Crossley v Faithful & Gould Holdings Ltd – Case Summary

Crossley v Faithful & Gould Holdings Ltd

Court of Appeal

Citations: [2004] EWCA Civ 293; [2004] 4 All ER 447; [2004] ICR 1615; [2004] IRLR 377; (2004) 148 SJLB 356; [2004] CLY 1203.

Facts

The claimant was a long-standing senior employee and director of the defendant company. He sought to retire early on medical grounds. His contract with the defendant provided that he was entitled to 6 months fully paid sick leave. Afterwards, his payment was at the defendant’s discretion. The claimant was also a member of the defendant’s disability scheme. This entitled him to benefits if he became incapacitated by illness, but only if he remained in the defendant’s employment. The claimant was unaware of this caveat.
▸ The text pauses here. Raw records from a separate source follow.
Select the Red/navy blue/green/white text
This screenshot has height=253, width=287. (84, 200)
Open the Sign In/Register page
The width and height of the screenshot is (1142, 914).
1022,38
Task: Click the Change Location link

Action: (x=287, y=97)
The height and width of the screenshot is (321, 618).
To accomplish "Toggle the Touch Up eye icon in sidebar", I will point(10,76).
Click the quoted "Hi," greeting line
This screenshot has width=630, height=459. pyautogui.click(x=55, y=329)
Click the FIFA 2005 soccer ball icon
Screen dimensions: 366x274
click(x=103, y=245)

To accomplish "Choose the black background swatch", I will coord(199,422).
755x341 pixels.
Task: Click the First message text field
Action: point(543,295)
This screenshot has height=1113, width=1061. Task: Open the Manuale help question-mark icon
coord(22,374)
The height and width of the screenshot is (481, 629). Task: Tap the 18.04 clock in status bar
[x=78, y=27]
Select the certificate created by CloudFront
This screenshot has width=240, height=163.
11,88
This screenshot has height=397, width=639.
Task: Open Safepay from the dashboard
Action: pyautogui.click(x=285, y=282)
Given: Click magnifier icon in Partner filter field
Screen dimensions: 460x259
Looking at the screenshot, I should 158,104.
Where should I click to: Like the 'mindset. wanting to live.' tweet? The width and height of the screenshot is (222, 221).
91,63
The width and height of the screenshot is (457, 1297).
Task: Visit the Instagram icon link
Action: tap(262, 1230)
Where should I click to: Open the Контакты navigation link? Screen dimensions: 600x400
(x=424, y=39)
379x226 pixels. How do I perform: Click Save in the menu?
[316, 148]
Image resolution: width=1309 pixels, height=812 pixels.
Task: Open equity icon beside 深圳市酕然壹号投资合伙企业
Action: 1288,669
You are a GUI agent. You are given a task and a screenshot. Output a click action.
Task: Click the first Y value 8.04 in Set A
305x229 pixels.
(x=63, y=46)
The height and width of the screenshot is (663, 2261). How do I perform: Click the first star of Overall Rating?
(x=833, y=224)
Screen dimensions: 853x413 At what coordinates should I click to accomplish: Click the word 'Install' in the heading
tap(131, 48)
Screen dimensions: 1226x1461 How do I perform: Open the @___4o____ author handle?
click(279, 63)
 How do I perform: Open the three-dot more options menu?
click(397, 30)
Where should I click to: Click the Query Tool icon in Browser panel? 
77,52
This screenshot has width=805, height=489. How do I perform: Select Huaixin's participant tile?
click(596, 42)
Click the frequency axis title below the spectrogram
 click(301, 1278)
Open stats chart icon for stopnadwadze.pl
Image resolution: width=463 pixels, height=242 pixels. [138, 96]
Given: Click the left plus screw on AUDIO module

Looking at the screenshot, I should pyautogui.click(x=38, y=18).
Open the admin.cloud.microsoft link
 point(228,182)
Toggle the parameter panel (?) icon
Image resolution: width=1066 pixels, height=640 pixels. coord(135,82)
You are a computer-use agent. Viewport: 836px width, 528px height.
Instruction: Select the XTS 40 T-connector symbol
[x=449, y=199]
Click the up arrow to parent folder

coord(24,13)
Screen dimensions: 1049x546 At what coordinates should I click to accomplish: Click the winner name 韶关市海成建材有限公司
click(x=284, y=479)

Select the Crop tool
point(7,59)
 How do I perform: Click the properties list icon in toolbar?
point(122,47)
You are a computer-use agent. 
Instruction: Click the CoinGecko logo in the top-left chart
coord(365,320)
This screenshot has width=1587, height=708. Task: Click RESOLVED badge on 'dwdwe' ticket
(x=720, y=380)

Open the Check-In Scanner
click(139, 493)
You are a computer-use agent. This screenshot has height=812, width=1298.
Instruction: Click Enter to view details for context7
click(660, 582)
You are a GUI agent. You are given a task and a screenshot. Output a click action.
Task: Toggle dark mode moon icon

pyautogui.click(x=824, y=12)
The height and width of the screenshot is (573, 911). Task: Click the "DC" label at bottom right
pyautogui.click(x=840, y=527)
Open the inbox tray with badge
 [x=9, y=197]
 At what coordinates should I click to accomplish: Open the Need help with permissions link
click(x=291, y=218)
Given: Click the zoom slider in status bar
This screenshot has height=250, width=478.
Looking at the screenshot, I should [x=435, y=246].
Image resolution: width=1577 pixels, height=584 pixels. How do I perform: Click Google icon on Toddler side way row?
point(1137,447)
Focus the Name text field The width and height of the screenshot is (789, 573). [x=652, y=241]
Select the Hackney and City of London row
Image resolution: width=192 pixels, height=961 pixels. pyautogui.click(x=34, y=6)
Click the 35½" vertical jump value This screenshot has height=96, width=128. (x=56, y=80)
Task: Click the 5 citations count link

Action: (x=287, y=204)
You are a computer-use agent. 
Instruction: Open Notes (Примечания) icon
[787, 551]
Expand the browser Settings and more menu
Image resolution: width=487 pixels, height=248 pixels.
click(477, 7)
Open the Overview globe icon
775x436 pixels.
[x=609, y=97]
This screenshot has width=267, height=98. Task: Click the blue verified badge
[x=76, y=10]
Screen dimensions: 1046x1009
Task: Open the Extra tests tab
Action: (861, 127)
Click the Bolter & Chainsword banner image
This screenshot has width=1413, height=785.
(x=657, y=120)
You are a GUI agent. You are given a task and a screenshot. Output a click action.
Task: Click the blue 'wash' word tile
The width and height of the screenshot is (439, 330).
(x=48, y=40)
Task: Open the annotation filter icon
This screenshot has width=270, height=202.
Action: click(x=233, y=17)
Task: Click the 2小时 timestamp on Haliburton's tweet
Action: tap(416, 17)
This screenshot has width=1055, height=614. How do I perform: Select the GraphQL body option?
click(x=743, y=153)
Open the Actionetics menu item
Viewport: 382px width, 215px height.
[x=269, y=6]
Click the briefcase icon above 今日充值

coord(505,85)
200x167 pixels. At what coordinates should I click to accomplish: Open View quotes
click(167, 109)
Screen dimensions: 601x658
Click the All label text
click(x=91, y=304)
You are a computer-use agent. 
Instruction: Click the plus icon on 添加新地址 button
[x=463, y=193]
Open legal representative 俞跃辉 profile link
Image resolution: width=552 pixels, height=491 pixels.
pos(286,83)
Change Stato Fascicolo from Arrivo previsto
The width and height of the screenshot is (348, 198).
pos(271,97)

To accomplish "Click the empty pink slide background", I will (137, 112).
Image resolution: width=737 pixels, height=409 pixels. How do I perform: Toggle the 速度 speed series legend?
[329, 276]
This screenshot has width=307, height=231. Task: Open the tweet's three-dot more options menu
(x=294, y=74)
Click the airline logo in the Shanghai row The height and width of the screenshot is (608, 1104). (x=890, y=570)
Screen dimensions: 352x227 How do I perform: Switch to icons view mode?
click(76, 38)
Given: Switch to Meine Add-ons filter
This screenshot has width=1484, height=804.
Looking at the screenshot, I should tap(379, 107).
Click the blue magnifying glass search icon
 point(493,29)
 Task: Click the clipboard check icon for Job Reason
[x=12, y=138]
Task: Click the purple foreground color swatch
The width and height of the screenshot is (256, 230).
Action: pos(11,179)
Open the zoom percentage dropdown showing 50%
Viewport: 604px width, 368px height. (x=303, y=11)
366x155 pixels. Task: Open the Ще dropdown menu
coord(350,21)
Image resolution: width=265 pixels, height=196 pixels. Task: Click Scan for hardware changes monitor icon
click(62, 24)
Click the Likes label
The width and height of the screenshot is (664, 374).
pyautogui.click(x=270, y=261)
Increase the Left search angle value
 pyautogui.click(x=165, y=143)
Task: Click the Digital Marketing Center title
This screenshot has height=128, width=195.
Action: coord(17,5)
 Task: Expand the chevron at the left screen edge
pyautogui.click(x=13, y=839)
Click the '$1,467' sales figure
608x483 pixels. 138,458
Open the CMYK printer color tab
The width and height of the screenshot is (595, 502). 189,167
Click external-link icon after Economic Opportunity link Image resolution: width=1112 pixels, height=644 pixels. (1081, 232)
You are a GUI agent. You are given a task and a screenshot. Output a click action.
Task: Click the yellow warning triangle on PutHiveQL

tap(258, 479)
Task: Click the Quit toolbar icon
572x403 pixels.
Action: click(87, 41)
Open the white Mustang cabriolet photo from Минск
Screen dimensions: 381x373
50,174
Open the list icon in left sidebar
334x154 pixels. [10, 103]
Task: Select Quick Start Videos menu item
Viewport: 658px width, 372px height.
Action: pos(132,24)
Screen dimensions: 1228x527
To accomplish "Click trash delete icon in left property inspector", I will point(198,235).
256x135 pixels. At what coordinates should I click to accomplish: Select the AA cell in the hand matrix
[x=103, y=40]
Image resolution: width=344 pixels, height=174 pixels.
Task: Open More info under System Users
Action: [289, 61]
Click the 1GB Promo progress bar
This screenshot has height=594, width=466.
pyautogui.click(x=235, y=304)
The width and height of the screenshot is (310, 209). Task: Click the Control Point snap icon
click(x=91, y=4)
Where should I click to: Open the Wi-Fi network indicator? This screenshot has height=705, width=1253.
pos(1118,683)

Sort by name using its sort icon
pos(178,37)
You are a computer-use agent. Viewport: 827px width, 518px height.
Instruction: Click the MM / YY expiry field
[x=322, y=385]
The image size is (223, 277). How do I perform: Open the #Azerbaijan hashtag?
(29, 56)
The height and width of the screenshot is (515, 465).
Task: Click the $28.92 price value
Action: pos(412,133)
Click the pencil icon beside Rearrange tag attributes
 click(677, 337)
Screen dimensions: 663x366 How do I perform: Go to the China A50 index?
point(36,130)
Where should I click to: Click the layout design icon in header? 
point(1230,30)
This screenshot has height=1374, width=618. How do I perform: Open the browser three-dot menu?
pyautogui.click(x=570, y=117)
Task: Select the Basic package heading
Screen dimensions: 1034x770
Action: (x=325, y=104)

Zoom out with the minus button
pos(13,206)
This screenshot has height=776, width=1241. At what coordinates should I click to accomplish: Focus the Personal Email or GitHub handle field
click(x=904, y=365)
The parties discussed the terms of the claimant’s retirement. Before they reached any definitive agreement, the claimant sent a letter to the defendant stating that he would be retiring as an employee and director due to continued ill-health. After a year, he sued the defendant for failing to advise him that if he had stayed in employment, he would gotten better benefits. He alleged that this put the defendant in breach of implied terms in their contract.

Issue(s)
  1. Was there an implied term in the parties’ contract requiring the defendant to safeguard the claimant’s economic wellbeing?
  2. Was there an implied term in the parties’ contract requiring the defendant to warn the claimant as to the economic consequences of retiring?
Decision

The Court of Appeal held in favour of the defendant.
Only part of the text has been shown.